Zoya se buscó un secretario que la informaba diariamente de los progresos de la industria química y le facilitaba todos los datos necesarios. Así fue cómo se enteró de que Rolling, el rey de la industria química, se disponía a ir a Europa.
Zoya partió inmediatamente para Nueva York. Una vez allí se ganó, en cuerpo y alma, a un reportero de un gran periódico, y pronto en la prensa aparecieron sueltos diciendo que había llegado a Nueva York la mujer más inteligente y bella de Europa, una mujer que compaginaba su profesión de bailarina con un interés apasionado por la química, la ciencia de moda, y, en vez de banales brillantes, llevaba un collar de bolitas de cristal llenas de gas luminiscente. Lo de las bolitas impresionó a los americanos.
Cuando Rolling tomó el barco que salía para Francia, en la cancha de tennis de la cubierta superior vio sentada en un sillón de mimbre, entre una palmera de anchas susurrantes hojas y un almendro en flor, a Zoya Monroz.
Rolling sabía que aquélla era la mujer más chic de Europa; además, le gustaba de verdad.

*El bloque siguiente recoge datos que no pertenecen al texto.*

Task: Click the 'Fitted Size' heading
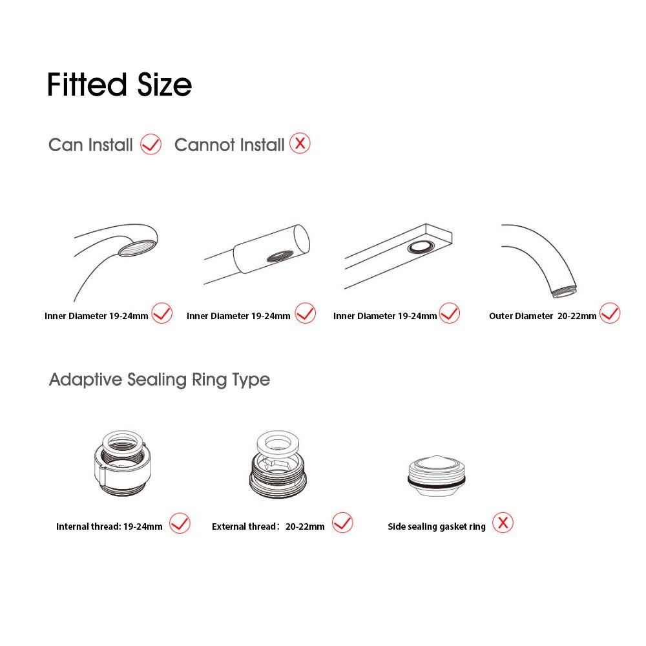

Le insinuó que fuera su amante. Zoya Monroz puso como condición la firma de un contrato en el que estipulase que si una de las partes lo rescindía, debería pagar a la otra un millón de dólares.
La extraordinaria noticia fue radiada desde alta mar. La torre Eiffel recogió la sensacional nueva, y todo París, hablaba ya al día siguiente de Zoya Monroz y del rey de la industria química.